You may have noticed that I’ve been blogging less frequently in the last several months. Part of the reason is that I’m trying to make some headway on my devil project during the semester, so a lot of my excess intellectual energy is taken up with that. (Though I’ve written posts on the devil in earlier phases of my research, I generally don’t find it helpful to blog about something that I’m actively drafting.) I’ve also continued to be generally busy for the whole school year, as The Girlfriend’s move to Minneapolis has further complicated an already travel-heavy lifestyle (by my standards).
All of that presumably makes sense. What perhaps makes less sense is that I’m contributing multiple posts per week to the Daystrom Institute, a Star Trek subreddit. I mentioned this a couple months ago, and things have if anything gotten worse since then. I’ve continued to stake out unpopular positions — for instance, I think Enterprise was actually pretty good, all things considered — but my most explosive contributions have challenged the “fundamentalist” approach to Star Trek that most hardcore fans embrace. Most recently, I proposed that maybe we shouldn’t take the specific future calendar dates mentioned in Star Trek literally, since doing so results in the bizarre situation that Star Trek’s future takes place in our past (most notably, Khan should have been a warlike dictator in the 1990s).

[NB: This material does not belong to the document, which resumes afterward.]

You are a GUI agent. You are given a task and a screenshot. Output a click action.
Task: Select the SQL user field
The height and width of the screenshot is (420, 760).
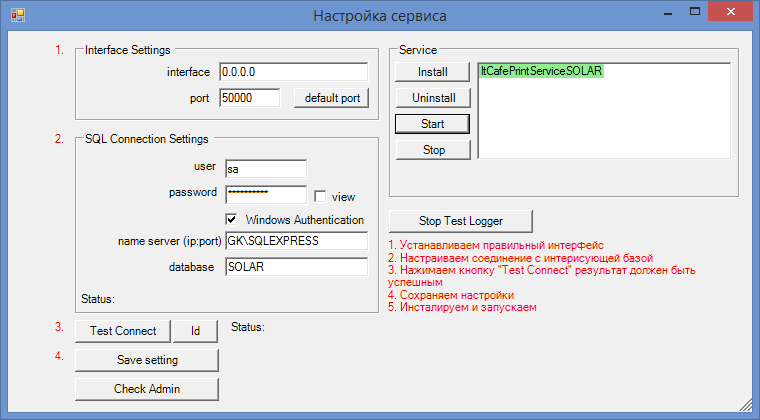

Why bother? I think part of it is a simple desire to satisfy my desire for online argument in a no-stakes environment. It’s much easier to agree to disagree about the dating of the Eugenics Wars than about serious political issues. In a weird way, too, these very debates are becoming a kind of “comfort food,” much like Star Trek itself — because they really do feel like debates with biblical fundamentalists. More specifically, they’re like an idealized version of those debates, with the edges sanded off and some (though strangely not all!) of the self-seriousness and self-righteousness deflated. I was always fascinated with the Bible and wished that I could find someone willing to discuss and debate it without prematurely shutting down the conversation or worrying about my soul. It’s really hard to find that sweet spot with the Bible even now.
This exercise is also helpful in that it retrospectively shows the fundamentalist enterprise to be one of treating all the biblical traditions as belonging to a coherent “fictional universe.” Obviously biblical fundamentalists don’t embrace that term, but neither do Star Trek fundamentalists — for them, we must treat the onscreen events as real, or else we’re lost in the seas of relativism. The only difference is that the Star Trek fundamentalists no longer view Star Trek as our possible future. Their strict adherence to the canon means that all the events we see are also the result of an alternate past (which “forked” with the premature invention of transparent aluminum or something). The biblical fundamentalists, by contrast, are willing to continually retcon the struggle against Antiochus Epiphanes or Nero into the future.